Una buona tazza di caffè

MASSIMO CUFINO

I puristi del caffè – ma anche i semplici clienti dei nostri bar – non concepiscono che gli americani possano definire caffè quel liquido scuro offerto in tazze giganti o, ancor peggio, in bicchieroni di carta. È quasi un sacrilegio confondere il nostro espresso con la “brodaglia” proposta da catene come Starbucks. Ma cosa potrebbe mai succedere se questi puristi si recassero nella Lapponia svedese e provassero il tradizionale caffè locale?

Il fatto che gli Svedesi siano tra i maggiori consumatori di caffè al mondo non deve tranquillizzarci. Per molti mesi all’anno, in quel paese la temperatura scende sotto lo zero, e una bevanda calda è sempre ben apprezzata. In Svezia il caffè è un rito sociale e deve essere bevuto in allegria e in buona compagnia, con amici vecchi e nuovi. Tale usanza affonda le proprie radici nella cultura e nella tradizione lappone. In quelle terre artiche il caffè viene servito in tazze di legno di betulla e rappresenta una forma di benvenuto e ospitalità. Rifiutarlo è inteso come gesto di estrema scortesia.

Fin qui, nulla di anomalo. Ora, però, affrontiamo il tema kaffeost. Questo termine svedese si può tradurre con formaggio da caffè. Proprio così! E che nessuno pensi all’abbinamento caffè-mascarpone del nostrano tiramisù: sarebbe un errore di cui pentirsene. Prima ancora del kaffeost, però, parliamo del juustoleipä (oppure leipäjuusto o soltanto juusto), traducibile più o meno come pan di formaggio, anche per la sua forma e consistenza. Una volta a base di latte di renna, oggi è più comunemente prodotto con latte caprino o vaccino, non pastorizzato, lavorato e trasformato in dischi di 2-3 centimetri di altezza. Successivamente viene infornato, grigliato oppure cucinato a fuoco vivo in modo da conferirgli il tipico aspetto annerito. Finalmente il formaggio viene lasciato raffreddare e poi cotto nuovamente per renderlo più morbido e commestibile, con una consistenza simile alla mozzarella per la pizza. Ora il juustoleipä è pronto per essere utilizzato come base per marmellate e sciroppi. Ecco perché si chiama “pan di formaggio”.

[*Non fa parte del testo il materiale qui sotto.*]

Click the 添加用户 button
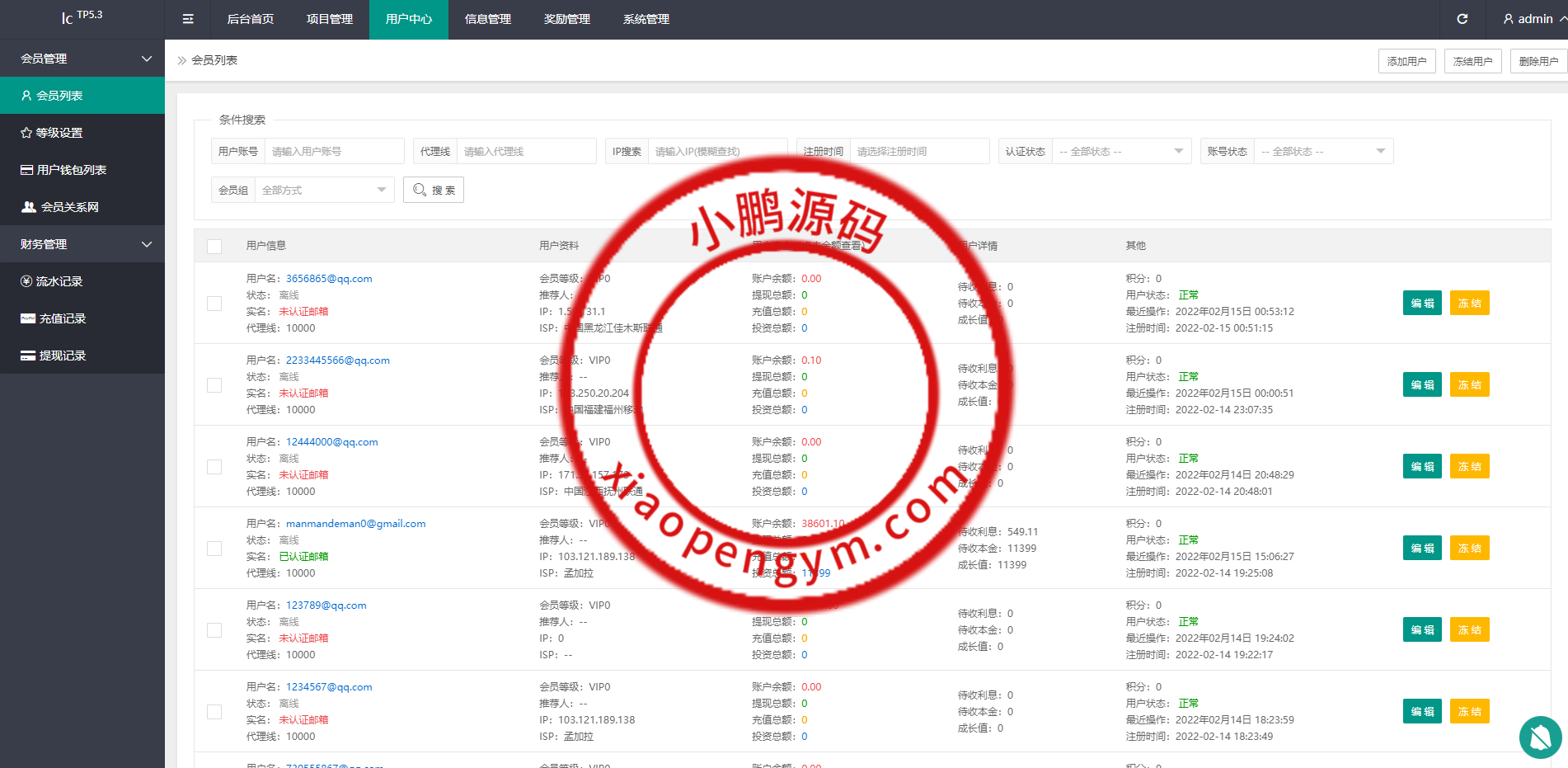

Ma torniamo al kaffeost, formaggio da caffè. In questo caso il juustoleipä viene tagliato a cubetti, tanto da assomigliare, a prima grossolana vista, a zollette di zucchero; e proprio come esse sono trattati. Questi cubetti, infatti, vengono depositati in fondo alla tazza ancora vuota. Una volta che il caffè bollente viene versato sopra, i cubetti di formaggio iniziano a galleggiare in superficie e ad assorbire la bevanda fumante, ammorbidendosi senza fondersi, come una spugna al gusto di formaggio. Si può assaggiare con un cucchiaino il cubetto mentre è ancora a galla oppure attendere che si impregni per bene e scenda sul fondo. Attenzione a non attendere troppo: se la bevanda si raffredda il formaggio diventa grumoso e, quindi, poco piacevole al palato.

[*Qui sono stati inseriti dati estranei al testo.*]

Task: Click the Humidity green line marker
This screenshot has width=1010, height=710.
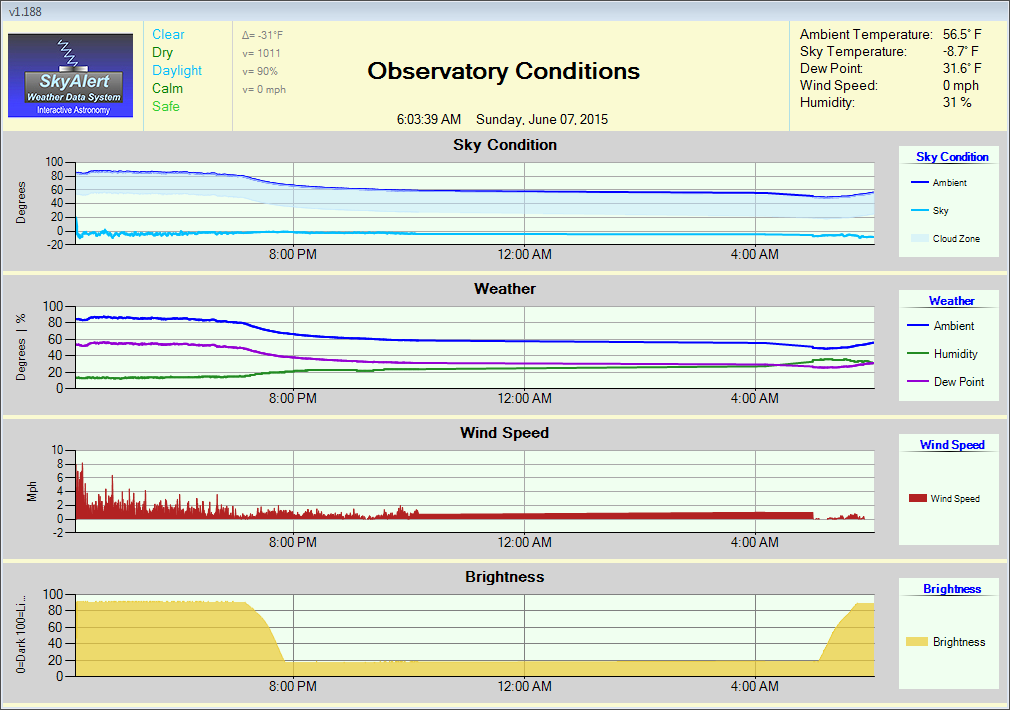Action: pos(918,354)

Cari puristi del caffè, se non avete ancora abbandonato la lettura, tenetevi forte! Sì, perché il kaffeost non è l’unico modo di bere il caffè in Lapponia. Sono, infatti, disponibili altre varianti che prevedono l’aggiunta di carne secca, carne fresca e, addirittura, lingua di renna. La prima è un po’ salata e affumicata, e non sempre incontra i favori dei clienti. È preferito il caffè con carne fresca, meglio se un po’ grassa in modo da assorbire il caffè stesso, disegnando sulla superficie piccoli cerchi di grasso. La lingua di renna, poi, sembra andare per la maggiore, essendo più grassa e tenera rispetto a quella di altri animali. La lingua di alce, per esempio, deve essere bollita per ore prima di essere pronta, mentre quella di renna richiede molto meno tempo. Dopo che la lingua è stata immersa nel caffè, il suo grasso caldo si fonde sul palato in modo davvero gustoso. Almeno, così pare.

Pronti per una buona tazza di caffè?